Further still, concepts and methods described herein provide
reusable measurement patterns (benefit, inflow/output, sacrifice,
adjustment/correction evaluation) for cost accounting the economic
consequences of activities in an organization's value chain.
Further, embodiments described herein generally provide cost
accounting policies that condition the source for the base and
value operands to be assigned to a generic formula for computation
of magnitudes and cost flow measurements. Another feature of the
embodiments described herein is the utilization of applying
discrete actual methods conditioned on cost objects and cost
element unit levels in the nominal scale, which when applied over
the framework patterns, allow the regulation of cost flow to
conform to an organization's custom cost accounting system. Still
another advantage is provided by flowing cost through any cost
object using a systematic mechanism of cost accumulation and cost
assignment where ultimately magnitude of the cost assigned is a
function of the cost accumulated basis and a cost assignment
method. In particular the cost of inventories is provided as a type
cost object using an inventory flow assumption. Further, conversion
process cost is provided using a joint cost allocation method.
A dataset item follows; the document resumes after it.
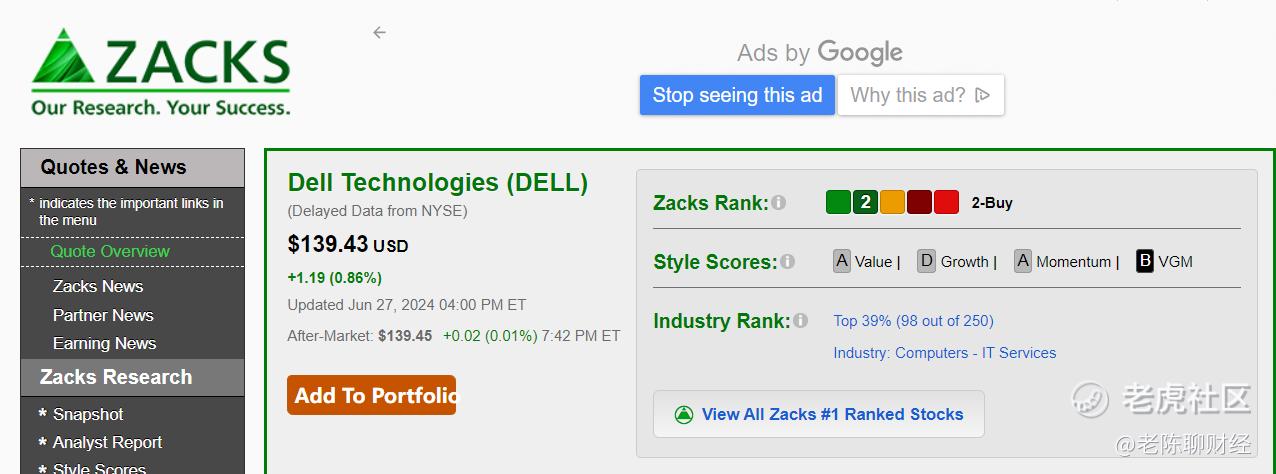This screenshot has width=1276, height=474.
Task: Click the red Zacks Rank color box
Action: (946, 202)
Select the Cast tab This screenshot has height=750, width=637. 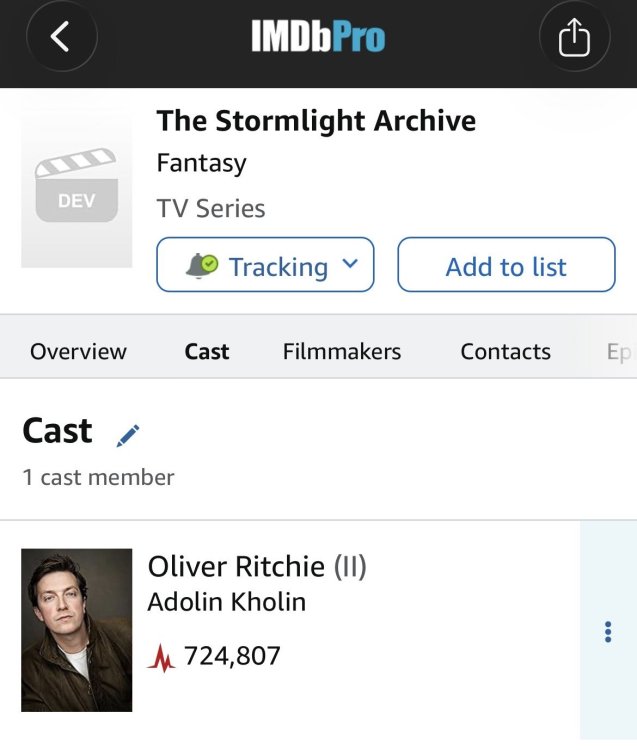point(207,352)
Further still, shared cost and overheads use a cost allocation and
cost driver method. Finally, the cost for value delivered, be it in
the form of goods or services, is modeled allocating cost for
expiration.
[0052] The present discussion has mentioned processors and servers.
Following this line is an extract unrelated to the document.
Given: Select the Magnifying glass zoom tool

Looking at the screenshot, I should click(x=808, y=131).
In one embodiment, the processors and servers include computer
processors with associated memory and timing circuitry, not
separately shown. They are functional parts of the systems or
devices to which they belong and are activated by, and facilitate
the functionality of the other components or items in those
systems.
[0053] A number of data stores have also been discussed. It will be
noted they can each be broken into multiple data stores. All can be
local to the systems accessing them, all can be remote, or some can
be local while others are remote. All of these configurations are
contemplated herein.
[0054] Also, the figures show a number of blocks with functionality
ascribed to each block. It will be noted that fewer blocks can be
used so the functionality is performed by fewer components. Also,
more blocks can be used with the functionality distributed among
more components.
[0055] FIG. 9 is a diagrammatic view of a computing environment in
which a transactional system can be deployed in accordance with one
embodiment. With reference to FIG. 9, an exemplary system for
implementing some embodiments includes a general-purpose computing
device in the form of a computer 810. Components of computer 810
may include, but are not limited to, a processing unit 820 (which
can comprise processor 124, 186 or 190), a system memory 830, and a
system bus 821 that couples various system components including the
system memory to the processing unit 820. The system bus 821 may be
any of several types of bus structures including a memory bus or
memory controller, a peripheral bus, and a local bus using any of a
variety of bus architectures. By way of example, and not
limitation, such architectures include Industry Standard
Architecture (ISA) bus, Micro Channel Architecture (MCA) bus,
Enhanced ISA (EISA) bus, Video Electronics Standards Association
(VESA) local bus, and Peripheral Component Interconnect (PCI) bus
also known as Mezzanine bus. Memory and programs described with
respect to any of the figures can be deployed in corresponding
portions of FIG. 9.
[0056] Computer 810 typically includes a variety of computer
readable media. Computer readable media can be any available media
that can be accessed by computer 810 and includes both volatile and
nonvolatile media, removable and non-removable media. By way of
example, and not limitation, computer readable media may comprise
computer storage media and communication media. Computer storage
media is different from, and does not include, a modulated data
signal or carrier wave. It includes hardware storage media
including both volatile and nonvolatile, removable and
non-removable media implemented in any method or technology for
storage of information such as computer readable instructions, data
structures, program modules or other data. Computer storage media
includes, but is not limited to, RAM, ROM, EEPROM, flash memory or
other memory technology, CD-ROM, digital versatile disks (DVD) or
other optical disk storage, magnetic cassettes, magnetic tape,
magnetic disk storage or other magnetic storage devices, or any
other medium which can be used to store the desired information and
which can be accessed by computer 810. Communication media
typically embodies computer readable instructions, data structures,
program modules or other data in a transport mechanism and includes
any information delivery media. The term "modulated data signal"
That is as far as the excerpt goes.